Input material:
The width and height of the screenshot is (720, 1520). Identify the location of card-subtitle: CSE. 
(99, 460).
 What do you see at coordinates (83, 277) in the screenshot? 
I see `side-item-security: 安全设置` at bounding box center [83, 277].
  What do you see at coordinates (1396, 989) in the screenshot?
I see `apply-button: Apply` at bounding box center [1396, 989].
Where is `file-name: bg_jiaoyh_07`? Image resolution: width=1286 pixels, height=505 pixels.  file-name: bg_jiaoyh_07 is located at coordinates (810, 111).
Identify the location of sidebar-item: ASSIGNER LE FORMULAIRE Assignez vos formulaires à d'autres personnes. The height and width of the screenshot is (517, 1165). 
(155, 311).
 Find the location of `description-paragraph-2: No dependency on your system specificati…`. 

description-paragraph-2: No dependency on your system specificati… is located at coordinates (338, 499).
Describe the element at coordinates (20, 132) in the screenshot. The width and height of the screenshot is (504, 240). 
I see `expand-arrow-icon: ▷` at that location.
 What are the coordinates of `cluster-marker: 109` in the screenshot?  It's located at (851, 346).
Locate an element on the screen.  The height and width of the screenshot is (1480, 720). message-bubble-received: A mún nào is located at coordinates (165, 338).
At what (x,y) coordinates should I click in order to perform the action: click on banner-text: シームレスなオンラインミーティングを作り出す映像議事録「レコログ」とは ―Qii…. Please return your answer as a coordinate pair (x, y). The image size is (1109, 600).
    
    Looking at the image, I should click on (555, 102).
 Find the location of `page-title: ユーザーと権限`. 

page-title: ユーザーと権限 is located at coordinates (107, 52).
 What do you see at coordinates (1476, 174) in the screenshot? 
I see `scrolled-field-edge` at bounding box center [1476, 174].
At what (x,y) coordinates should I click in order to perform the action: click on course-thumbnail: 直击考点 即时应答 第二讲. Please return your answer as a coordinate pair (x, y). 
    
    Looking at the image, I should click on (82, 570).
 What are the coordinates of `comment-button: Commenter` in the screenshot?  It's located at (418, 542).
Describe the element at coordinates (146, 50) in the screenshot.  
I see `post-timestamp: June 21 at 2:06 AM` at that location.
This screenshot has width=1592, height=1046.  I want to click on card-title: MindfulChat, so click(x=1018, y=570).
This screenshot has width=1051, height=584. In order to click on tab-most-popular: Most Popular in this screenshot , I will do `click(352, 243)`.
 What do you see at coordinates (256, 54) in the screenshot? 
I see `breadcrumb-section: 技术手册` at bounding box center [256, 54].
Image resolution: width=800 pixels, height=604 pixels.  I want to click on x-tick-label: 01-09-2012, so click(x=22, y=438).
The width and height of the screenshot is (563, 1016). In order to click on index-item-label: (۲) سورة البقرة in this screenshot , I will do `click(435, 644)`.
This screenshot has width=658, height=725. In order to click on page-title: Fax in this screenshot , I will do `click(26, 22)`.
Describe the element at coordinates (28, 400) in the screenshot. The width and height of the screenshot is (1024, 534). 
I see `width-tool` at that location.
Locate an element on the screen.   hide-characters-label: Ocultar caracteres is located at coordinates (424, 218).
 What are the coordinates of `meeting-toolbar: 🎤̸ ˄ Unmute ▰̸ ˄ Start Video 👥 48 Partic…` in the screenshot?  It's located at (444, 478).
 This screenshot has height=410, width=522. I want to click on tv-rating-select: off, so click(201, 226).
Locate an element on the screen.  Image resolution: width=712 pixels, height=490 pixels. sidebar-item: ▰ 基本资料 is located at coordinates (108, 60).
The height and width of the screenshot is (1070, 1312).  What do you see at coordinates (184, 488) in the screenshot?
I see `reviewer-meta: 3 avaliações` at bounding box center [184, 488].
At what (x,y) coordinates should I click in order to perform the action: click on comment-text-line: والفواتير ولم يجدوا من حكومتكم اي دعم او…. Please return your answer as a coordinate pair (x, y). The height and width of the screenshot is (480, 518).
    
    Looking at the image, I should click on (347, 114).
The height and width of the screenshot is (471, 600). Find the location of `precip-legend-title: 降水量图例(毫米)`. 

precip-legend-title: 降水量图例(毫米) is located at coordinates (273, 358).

Request:
Filter the records above, keeping each line that contains the word "Identify" and copying it in full. Case matters: a line counts only if its capitalization matches.

Solution to this problem:
The width and height of the screenshot is (720, 1520). Identify the location of card-subtitle: CSE. 
Identify the location of sidebar-item: ASSIGNER LE FORMULAIRE Assignez vos formulaires à d'autres personnes. The height and width of the screenshot is (517, 1165). 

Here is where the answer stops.